• [ASSIGNED TASK]
Copy out only the span from the line with "Open the 未命名图表布局" to the end of the data, both ends kept, word for word.

(Collected data entries)
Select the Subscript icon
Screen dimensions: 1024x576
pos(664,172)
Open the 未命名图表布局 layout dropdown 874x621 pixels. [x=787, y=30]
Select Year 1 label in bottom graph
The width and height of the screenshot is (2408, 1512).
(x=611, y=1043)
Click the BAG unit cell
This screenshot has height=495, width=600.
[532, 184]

• [ANSWER SPACE]
Open the 未命名图表布局 layout dropdown 874x621 pixels. [x=787, y=30]
Select Year 1 label in bottom graph
The width and height of the screenshot is (2408, 1512).
(x=611, y=1043)
Click the BAG unit cell
This screenshot has height=495, width=600.
[532, 184]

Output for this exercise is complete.